Feminisme dan Isu Kesetaraan Gender
( Sebuah kajian awal )
Oleh : Hasbi Arijal/ AF5
Pendahuluan
Belum lama ini kita disodori
beberapa kabar tentang RUUKG, yaitu rancangan undang-undang kesetaraan gender.
Yang mana terdapat sebagian materi dan isi draft tersebut yang perlu dikaji
ulang, sebagaimana dikatakan oleh Adnin Armas dalam situs This is Gender mei, 28,
2012, bahwa ada dari materi dan isi
draft undang-undang kesetaraan gender
mengenai hak perempuan dalam menentukan pasangan hidupnya, juga definisi “gender” itu sendiri. Adnin menambahkan, bahwa hal ini bisa bermasalah karena bertentangan dengan ajaran Islam juga UUD Perkawinan No.1 Tahun 1974, karena disitu disebutkan bahwa perempuan muslim dilarang menikah dengan lelaki nonmuslim.
mengenai hak perempuan dalam menentukan pasangan hidupnya, juga definisi “gender” itu sendiri.
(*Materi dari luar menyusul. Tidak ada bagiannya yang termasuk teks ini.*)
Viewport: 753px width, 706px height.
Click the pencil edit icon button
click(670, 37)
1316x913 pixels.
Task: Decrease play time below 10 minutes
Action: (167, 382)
Adnin menambahkan, bahwa hal ini bisa bermasalah karena bertentangan dengan ajaran Islam juga UUD Perkawinan No.1 Tahun 1974, karena disitu disebutkan bahwa perempuan muslim dilarang menikah dengan lelaki nonmuslim.
Semaraknya isu kesetaran gender
tidak datang dengan sendirinya, melainkan ada sebagian golongan yang dengan
gencar mengobral ide-ide tersebut pada khlayak banyak, kelompok dan golongan
inilah yang sering disebut sebagai kaum Feminis, parang pengusung wacana,
faham, bahkan ideologi Feminisme.
Disini pemakalah mencoba membahas
dan menelusuri, sejarah, definisi baik secara etimologi maupun terminologi
feminisme, dan isu yang dibawanya.
Sejarah dan
Definisi
Mengutip
Hamid Fahmy dalam pengantarnya pada buku Bangunan Wacana Gender, bahwa
sebuah faham maupun teori sosial biasanya tak lepas dari tradisi, kepercayaan,
agama, maupun budaya yang melatarbelakanginya[1].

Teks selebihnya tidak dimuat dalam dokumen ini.